■ **Available data**
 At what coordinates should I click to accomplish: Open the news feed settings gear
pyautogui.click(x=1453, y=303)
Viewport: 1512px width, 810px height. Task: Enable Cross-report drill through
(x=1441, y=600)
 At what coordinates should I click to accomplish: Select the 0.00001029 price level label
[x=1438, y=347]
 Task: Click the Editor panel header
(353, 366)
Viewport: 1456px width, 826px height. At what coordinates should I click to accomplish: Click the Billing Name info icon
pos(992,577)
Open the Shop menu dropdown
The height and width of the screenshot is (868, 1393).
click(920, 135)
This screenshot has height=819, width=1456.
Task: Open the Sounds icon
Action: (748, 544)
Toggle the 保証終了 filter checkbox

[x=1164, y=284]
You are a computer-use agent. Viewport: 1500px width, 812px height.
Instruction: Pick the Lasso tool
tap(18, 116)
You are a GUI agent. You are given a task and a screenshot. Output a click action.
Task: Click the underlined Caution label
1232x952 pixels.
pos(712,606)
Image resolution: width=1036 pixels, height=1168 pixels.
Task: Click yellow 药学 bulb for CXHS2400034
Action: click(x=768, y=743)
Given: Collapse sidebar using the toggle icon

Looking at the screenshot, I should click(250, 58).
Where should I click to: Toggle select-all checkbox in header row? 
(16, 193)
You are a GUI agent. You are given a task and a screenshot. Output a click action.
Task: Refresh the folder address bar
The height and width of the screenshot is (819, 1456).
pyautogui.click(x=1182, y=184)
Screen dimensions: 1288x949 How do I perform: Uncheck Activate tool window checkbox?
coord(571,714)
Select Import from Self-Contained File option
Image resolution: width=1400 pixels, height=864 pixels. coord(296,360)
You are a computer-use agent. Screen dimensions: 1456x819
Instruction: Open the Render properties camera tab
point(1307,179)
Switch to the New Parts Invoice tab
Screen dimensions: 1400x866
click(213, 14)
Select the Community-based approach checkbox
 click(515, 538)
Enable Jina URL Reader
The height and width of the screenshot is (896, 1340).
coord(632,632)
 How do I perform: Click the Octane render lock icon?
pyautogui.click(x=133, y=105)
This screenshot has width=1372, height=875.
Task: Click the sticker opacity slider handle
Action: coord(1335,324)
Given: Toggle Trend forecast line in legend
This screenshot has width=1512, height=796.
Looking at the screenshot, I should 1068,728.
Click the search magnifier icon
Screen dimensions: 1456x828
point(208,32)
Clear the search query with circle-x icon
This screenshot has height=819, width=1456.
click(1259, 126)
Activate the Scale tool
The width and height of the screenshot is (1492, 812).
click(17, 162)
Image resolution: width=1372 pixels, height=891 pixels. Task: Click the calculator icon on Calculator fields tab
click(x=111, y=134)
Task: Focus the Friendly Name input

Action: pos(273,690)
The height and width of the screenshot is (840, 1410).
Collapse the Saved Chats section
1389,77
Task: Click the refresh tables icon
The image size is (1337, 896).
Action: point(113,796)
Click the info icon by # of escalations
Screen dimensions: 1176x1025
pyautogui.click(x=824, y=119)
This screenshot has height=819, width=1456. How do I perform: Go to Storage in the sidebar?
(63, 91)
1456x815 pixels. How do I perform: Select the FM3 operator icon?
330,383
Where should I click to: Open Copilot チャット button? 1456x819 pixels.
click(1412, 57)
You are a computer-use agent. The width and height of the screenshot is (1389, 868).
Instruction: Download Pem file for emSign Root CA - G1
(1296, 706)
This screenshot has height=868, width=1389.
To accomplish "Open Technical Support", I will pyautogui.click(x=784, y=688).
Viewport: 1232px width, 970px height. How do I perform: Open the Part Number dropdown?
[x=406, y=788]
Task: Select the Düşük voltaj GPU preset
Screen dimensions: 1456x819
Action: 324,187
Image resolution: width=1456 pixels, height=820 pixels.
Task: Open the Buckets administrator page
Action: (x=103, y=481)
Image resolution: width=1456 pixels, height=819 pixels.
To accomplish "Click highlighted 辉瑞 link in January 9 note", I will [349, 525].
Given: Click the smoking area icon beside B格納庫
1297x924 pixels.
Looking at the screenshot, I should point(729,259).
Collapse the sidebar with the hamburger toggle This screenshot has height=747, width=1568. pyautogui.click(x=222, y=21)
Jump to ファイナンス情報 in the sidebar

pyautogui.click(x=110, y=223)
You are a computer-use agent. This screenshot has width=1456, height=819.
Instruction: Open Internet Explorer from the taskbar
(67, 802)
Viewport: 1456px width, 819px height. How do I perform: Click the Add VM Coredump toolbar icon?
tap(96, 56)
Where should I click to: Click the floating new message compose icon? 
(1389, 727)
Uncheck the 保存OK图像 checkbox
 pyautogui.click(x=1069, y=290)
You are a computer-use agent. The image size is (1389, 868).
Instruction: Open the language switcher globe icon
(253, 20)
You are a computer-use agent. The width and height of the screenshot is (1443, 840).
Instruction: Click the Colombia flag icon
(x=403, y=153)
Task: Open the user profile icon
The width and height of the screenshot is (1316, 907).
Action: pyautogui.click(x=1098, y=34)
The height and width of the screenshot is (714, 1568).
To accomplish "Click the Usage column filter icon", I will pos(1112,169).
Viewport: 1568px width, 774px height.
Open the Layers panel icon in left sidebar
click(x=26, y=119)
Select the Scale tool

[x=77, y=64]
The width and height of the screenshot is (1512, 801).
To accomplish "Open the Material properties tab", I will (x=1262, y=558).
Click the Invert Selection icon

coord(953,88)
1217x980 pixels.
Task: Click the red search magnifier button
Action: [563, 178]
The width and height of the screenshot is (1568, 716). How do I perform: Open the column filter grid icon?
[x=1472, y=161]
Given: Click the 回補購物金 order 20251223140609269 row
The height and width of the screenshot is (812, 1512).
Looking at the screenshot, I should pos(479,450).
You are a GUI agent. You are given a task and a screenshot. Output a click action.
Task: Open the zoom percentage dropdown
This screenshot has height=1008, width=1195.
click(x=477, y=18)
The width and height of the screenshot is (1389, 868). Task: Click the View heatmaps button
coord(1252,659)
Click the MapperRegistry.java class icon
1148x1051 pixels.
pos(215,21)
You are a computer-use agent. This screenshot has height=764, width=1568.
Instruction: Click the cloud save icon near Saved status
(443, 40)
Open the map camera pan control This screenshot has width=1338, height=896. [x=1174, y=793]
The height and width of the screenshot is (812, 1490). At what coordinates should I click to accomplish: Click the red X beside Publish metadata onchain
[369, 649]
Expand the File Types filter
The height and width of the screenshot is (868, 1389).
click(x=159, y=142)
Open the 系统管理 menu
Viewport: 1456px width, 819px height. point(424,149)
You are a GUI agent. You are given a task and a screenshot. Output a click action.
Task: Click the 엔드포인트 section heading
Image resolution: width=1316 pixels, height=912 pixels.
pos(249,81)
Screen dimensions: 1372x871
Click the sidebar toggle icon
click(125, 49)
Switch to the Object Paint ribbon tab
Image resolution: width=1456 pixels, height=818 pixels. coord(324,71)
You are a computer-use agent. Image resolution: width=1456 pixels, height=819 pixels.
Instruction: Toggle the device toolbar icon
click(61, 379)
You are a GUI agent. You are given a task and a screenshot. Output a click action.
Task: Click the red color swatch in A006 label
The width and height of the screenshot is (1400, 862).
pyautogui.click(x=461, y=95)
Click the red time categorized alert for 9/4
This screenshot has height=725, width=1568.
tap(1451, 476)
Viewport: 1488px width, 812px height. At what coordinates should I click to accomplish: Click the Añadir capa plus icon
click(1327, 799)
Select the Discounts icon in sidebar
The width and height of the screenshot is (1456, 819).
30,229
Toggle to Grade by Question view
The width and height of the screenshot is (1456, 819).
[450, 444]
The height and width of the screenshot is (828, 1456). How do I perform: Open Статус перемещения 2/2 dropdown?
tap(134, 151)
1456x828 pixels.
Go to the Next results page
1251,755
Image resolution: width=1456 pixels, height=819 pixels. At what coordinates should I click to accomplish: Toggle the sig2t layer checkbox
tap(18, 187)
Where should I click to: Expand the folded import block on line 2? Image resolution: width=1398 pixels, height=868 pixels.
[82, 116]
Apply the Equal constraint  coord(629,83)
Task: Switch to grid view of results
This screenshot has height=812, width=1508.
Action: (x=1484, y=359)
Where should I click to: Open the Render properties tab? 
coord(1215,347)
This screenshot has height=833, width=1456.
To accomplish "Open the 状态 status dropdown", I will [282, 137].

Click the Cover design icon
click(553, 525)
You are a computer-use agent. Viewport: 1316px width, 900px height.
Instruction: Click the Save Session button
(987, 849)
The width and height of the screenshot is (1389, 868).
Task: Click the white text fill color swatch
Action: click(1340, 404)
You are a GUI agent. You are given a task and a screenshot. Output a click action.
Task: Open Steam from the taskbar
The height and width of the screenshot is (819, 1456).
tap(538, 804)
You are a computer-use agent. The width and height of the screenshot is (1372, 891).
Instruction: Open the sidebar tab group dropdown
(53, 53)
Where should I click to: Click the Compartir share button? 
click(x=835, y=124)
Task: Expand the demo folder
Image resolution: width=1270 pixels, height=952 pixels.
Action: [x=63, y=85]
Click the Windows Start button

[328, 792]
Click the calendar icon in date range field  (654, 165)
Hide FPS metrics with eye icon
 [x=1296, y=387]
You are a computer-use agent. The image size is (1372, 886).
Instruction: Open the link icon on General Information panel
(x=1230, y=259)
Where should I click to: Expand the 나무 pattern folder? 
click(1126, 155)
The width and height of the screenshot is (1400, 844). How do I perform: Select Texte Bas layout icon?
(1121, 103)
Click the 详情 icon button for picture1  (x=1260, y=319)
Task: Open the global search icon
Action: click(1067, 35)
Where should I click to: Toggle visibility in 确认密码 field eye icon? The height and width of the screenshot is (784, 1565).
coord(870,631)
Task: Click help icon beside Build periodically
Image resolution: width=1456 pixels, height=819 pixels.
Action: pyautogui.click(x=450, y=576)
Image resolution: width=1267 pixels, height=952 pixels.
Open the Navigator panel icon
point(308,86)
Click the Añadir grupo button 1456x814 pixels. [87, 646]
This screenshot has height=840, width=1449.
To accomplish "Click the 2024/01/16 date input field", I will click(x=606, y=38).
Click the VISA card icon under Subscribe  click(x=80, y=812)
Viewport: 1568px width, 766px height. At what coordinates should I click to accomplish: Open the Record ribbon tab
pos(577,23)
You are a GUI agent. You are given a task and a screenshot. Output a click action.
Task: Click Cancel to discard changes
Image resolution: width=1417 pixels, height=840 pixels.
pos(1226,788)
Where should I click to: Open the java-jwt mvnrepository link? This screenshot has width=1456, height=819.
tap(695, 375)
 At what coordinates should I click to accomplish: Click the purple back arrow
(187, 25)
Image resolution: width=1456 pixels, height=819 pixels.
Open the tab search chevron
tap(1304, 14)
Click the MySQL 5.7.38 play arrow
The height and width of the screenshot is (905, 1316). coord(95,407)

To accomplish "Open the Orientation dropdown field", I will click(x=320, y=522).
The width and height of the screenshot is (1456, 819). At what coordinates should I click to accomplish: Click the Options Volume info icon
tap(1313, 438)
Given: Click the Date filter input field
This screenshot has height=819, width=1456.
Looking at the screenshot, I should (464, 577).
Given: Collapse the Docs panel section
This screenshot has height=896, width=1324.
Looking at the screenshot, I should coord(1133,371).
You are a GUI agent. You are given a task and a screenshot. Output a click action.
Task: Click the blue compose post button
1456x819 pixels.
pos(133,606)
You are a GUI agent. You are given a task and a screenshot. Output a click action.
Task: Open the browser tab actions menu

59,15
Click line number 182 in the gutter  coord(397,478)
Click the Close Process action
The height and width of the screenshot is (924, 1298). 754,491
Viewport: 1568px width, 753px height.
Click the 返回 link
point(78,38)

■ **Prompt**
There is a line with "The height and width of the screenshot is (868, 1389)." and a line with "Select the Discounts icon in sidebar" above. Copy exactly those two lines and all lines between them, with nothing else.

■ **Answer below**
The height and width of the screenshot is (868, 1389).
click(x=159, y=142)
Open the 系统管理 menu
Viewport: 1456px width, 819px height. point(424,149)
You are a GUI agent. You are given a task and a screenshot. Output a click action.
Task: Click the 엔드포인트 section heading
Image resolution: width=1316 pixels, height=912 pixels.
pos(249,81)
Screen dimensions: 1372x871
Click the sidebar toggle icon
click(125, 49)
Switch to the Object Paint ribbon tab
Image resolution: width=1456 pixels, height=818 pixels. coord(324,71)
You are a computer-use agent. Image resolution: width=1456 pixels, height=819 pixels.
Instruction: Toggle the device toolbar icon
click(61, 379)
You are a GUI agent. You are given a task and a screenshot. Output a click action.
Task: Click the red color swatch in A006 label
The width and height of the screenshot is (1400, 862).
pyautogui.click(x=461, y=95)
Click the red time categorized alert for 9/4
This screenshot has height=725, width=1568.
tap(1451, 476)
Viewport: 1488px width, 812px height. At what coordinates should I click to accomplish: Click the Añadir capa plus icon
click(1327, 799)
Select the Discounts icon in sidebar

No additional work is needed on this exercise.